If ever the humanity streaming off the pages of a memoir collided with the human capacity for cruelty, Helene Berr’s Journal would be the embodiment of such a collision. It is a colossal collision and one way of portraying it is simply to juxtapose the raw inhuman experience of German racial policy in France as it was executed in Paris and described throughout the diary to a list appearing on page 295 of the book: ‘Books Quoted or Mentioned by Helene Berr’.

Helene Berr was a gifted graduate student at the Sorbonne in the field of English Literature and the diary she started keeping in the spring of 1942 is sprinkled liberally with references to various treasures of world literature (as on the list above). The resulting dissonances that emerge from quotations of Shelley, or Keats, or Shakespeare on the one hand, and the descriptions of the German deportations of French Jewry from Paris on the other accompany you with an unnerving consistency from start to finish.

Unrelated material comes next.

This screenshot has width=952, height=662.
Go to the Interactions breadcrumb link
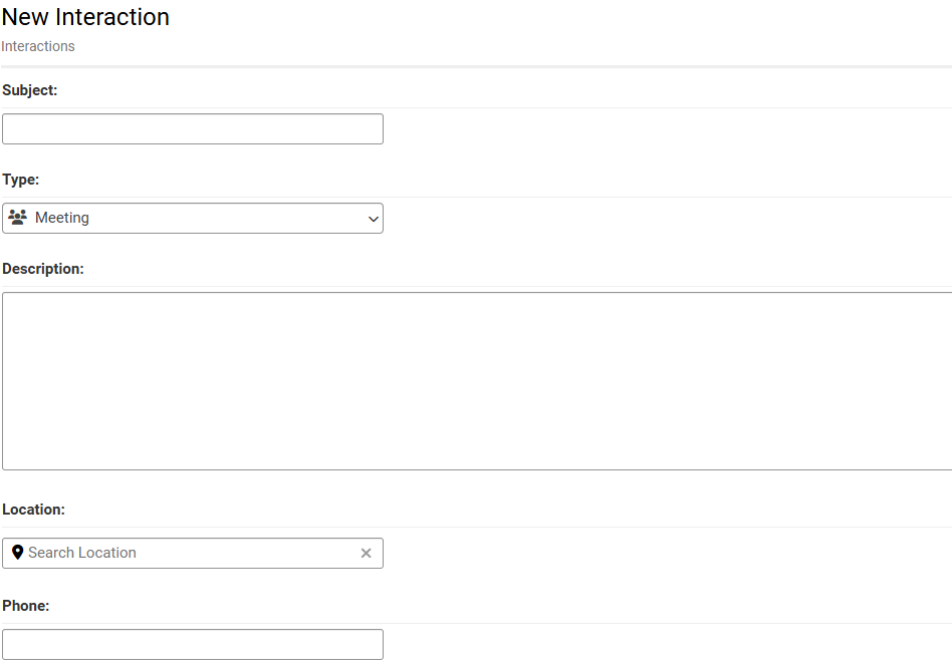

What she managed to achieve in her writing is this effective contrast between the external events and her personal story. The diary progresses via four central interweaving threads – listed below – with the mounting tension over the months and years finally leading to the inevitable denouement.

  • The escalating Nazi policy in occupied France
  • The fate of Jewish families mentioned virtually on every unfolding page
  • Her personal life as a student and a young woman involved with two suitors
  • The unraveling fate of her own family and herself

Helene and her parents were arrested in March, 1944 and deported to Auschwitz. Her parents succumbed within months. Helene was transferred to Bergen Belsen where she died days before the British liberated the camps.

The difference in impact between reading an academic historian’s account and a diary is the weight of the personal narrative in which the reader becomes involved. Helene Berr’s story is captivating and heart-rending precisely because it doesn’t try to be.

Following are two short entries:

“Here we had tea on the small table, listening to the “Kreutzer” sonata... He sat at the piano without being asked and played some Chopin. Afterward, I played the violin.”

This entry, from August 11, 1942, relates to an afternoon meeting in the then early romance developing with Jean M., later to become Helene’s fiancée. The growing attachment of these two young people is touchingly referred to as the diary progresses but their personal relationship appears doomed as the bigger narrative of the Nazi deportations of French Jewry unfolds.

“I couldn’t really make out Papa’s note because Maman was sobbing so hard that it stopped me concentrating. For the time being I couldn’t cry. But if misfortune does come, I shall be sorrowful enough, sorrowful for all time.”

This second entry from September 20, 1942, refers to a note sent by Helene’s father, Raymond Berr who was imprisoned in Drancy, a German transit camp where Jews were held before deportation from Paris.

The fear and desperation that had to be omnipresent has to be read in between the lines of the journal as can be seen from this short entry on her father’s imprisonment. The whole journal is written in an engaging style. The apparent naivety in her outlook is balanced by the dangerous volunteer work she does, ameliorating the lot of threatened Jewish children.

We can only be grateful that this sensitive memoir has come to light more than fifty years after it was written.